- Exercise instructions:
**a.** In the sleep apnea text, explain why night sweats and getting up to urinate are mentioned.
**b.** In the sleep apnea text, rewrite the part that opens with the words containing "However, those older" and closes with "through the menopause.", replacing "susceptible" with "vulnerable".
[Text block Boundary: Start]
It’s also important to note that the different types of sleep apnea can also present different symptoms. For example, night sweats and getting up to urinate are often signs that you could have obstructive sleep apnoea.6
Causes of sleep apnea: who is more at risk?
Sleep apnea can occur in anyone, from infants and children to older adults.
However, those older (for example, over 40) and those overweight or obese have an increased risk of experiencing all types of sleep apnea.
It’s also more common in people who are Black, Hispanic or of Asian descent.7
Additionally, people with large necks have an increased risk, larger than 43cm/17 inches.8
Those with large tonsils, adenoids, or tongues, narrow airways or a small lower jaw are also more susceptible.
Smoking and drinking alcohol before you sleep can also mean you’re more likely to experience sleep apnea.
Other factors that can contribute to sleep apnoea include women that have been through the menopause.
[Text block Boundary: End]
[Extracted records Boundary: Start]
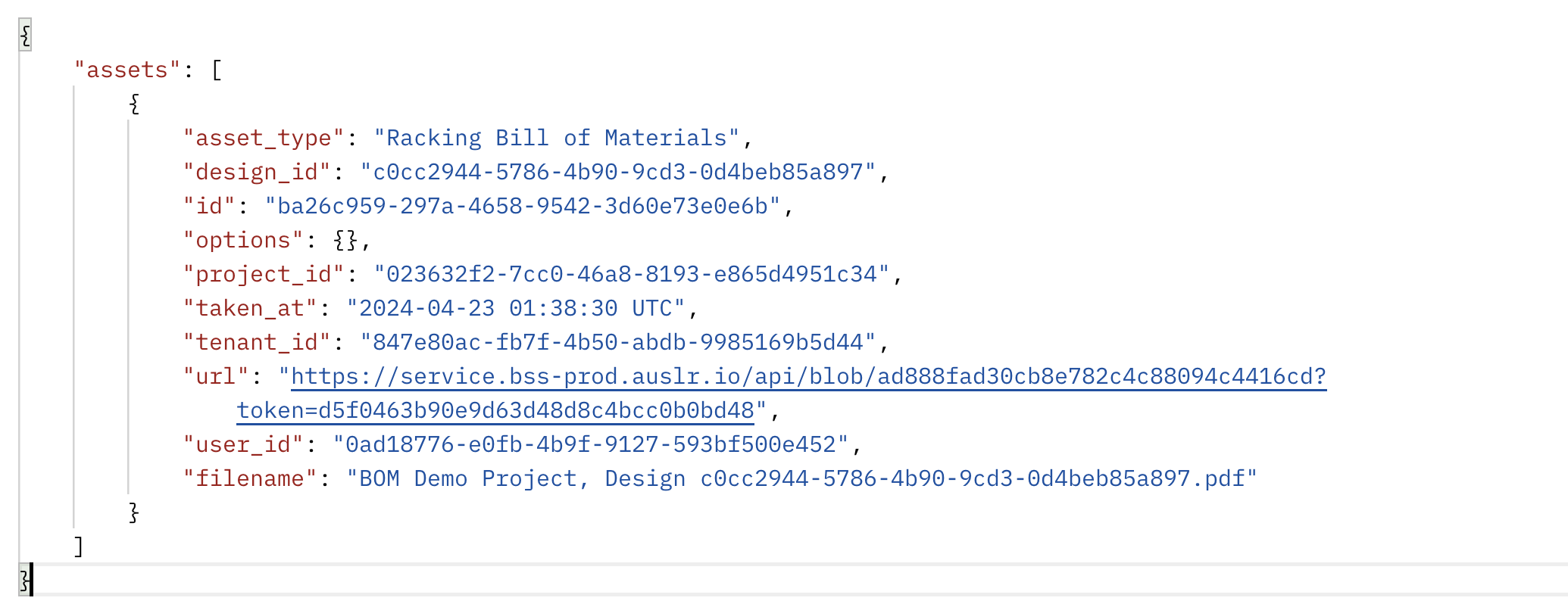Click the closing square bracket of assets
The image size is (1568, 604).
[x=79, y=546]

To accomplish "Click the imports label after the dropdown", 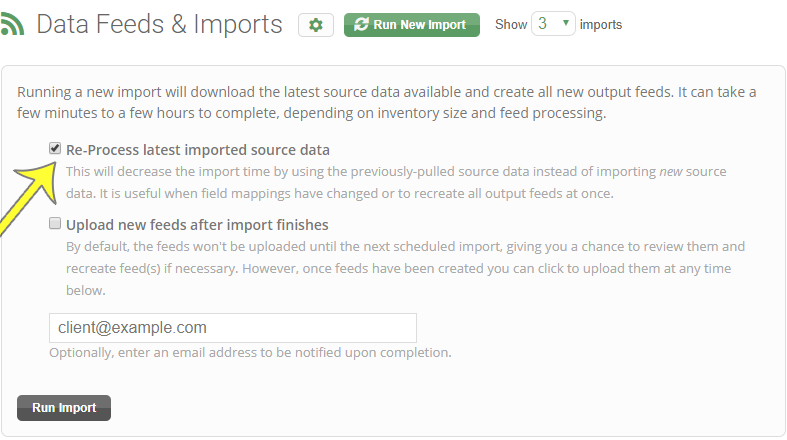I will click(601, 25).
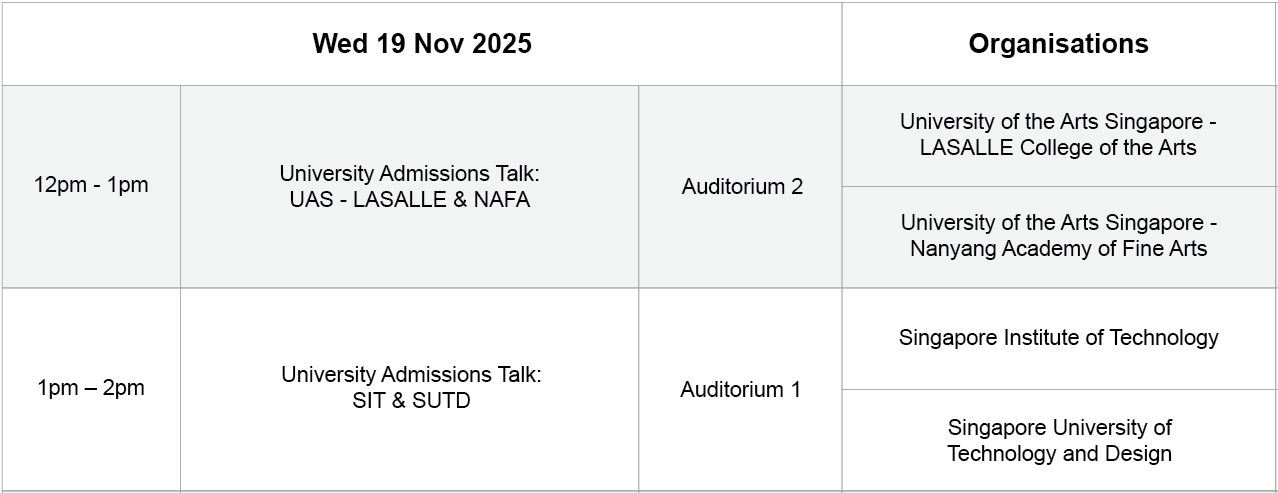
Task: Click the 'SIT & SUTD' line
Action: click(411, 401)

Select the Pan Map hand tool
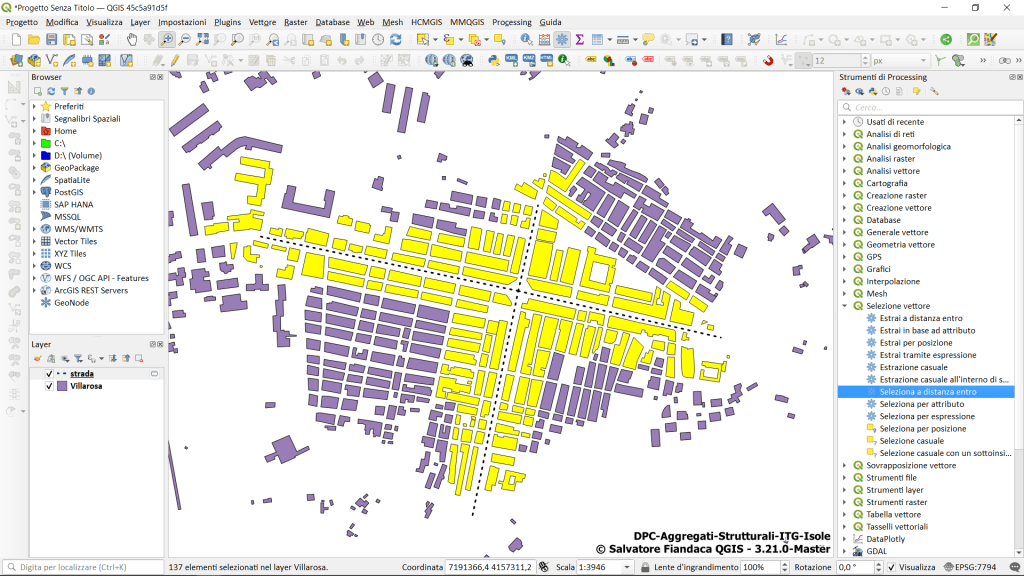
[Extracted records Boundary: End]
- Answers by task:
**a.** They are given as an example of how the different types of sleep apnea can present different symptoms. These two are often signs that a person could have obstructive sleep apnoea.

**b.**
However, those older (for example, over 40) and those overweight or obese have an increased risk of experiencing all types of sleep apnea.
It’s also more common in people who are Black, Hispanic or of Asian descent.7
Additionally, people with large necks have an increased risk, larger than 43cm/17 inches.8
Those with large tonsils, adenoids, or tongues, narrow airways or a small lower jaw are also more vulnerable.
Smoking and drinking alcohol before you sleep can also mean you’re more likely to experience sleep apnea.
Other factors that can contribute to sleep apnoea include women that have been through the menopause.